I am trying to use this definition of the binomial coefficient:
$$\binom \alpha k = \frac{\alpha^{\underline k}}{k!} = \frac{\alpha(\alpha-1)(\alpha-2)\cdots(\alpha-[k-1])}{k(k-1)(k-2)\cdots 1}$$
To check that ${-n \choose -n}=0.$ Using it for a positive $k$, I'll stop
$$a(a-1)(a-2)\dots (a-[k-1])$$
When I reach $[k-1]$ but I don't know where is this stopping point when $n$ is negative. I know that I could do the following:
$${-n \choose -n}=\frac{(-n)!}{(-n)!([-n]-[-n])}=\frac{(-n)!}{(-n)!\cdot 0}=undefined$$
But this doesn't really solve my problem.
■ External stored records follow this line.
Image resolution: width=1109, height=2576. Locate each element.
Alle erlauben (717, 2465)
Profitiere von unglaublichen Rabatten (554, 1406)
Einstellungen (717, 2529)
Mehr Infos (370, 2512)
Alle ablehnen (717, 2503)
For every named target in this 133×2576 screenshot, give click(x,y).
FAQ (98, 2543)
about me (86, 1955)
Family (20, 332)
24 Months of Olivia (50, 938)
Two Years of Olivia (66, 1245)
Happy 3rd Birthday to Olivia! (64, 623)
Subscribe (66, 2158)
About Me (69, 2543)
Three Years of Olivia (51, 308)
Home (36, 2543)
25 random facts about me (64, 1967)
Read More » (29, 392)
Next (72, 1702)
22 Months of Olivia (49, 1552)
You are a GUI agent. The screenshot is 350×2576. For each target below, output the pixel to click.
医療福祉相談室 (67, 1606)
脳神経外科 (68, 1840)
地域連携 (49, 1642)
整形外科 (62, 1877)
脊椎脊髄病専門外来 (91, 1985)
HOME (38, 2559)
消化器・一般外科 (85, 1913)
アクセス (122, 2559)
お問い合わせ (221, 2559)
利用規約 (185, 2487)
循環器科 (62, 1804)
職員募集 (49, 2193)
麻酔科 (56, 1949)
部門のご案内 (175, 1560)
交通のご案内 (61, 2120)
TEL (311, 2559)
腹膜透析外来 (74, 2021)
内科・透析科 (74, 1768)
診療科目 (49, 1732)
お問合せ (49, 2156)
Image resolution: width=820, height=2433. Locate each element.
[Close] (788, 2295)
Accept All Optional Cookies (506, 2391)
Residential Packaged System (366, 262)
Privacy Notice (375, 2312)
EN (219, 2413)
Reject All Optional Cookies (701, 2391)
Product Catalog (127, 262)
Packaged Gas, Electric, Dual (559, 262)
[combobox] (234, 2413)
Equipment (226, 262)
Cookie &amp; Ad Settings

My other trial was to do this:
$$\frac{(-n)(-n-1)(-n-2)\dots(-n-[-n-1])}{(-n)(-n-1)(-n-2)\dots(-n-[-n-1])}$$
But it also doesn't seem too revealing.
Your definition of the binomial coefficient is incomplete: it should read
$$\binom{x}k=\begin{cases} \frac{x^{\underline k}}{k!},&\text{if }k\ge 0\\\\ 0,&\text{if }k<0\;, \end{cases}$$
where $k$ is in all cases required to be an integer. Thus, if $n$ is a positive integer we have $\binom{-n}{-n}=0$ by definition.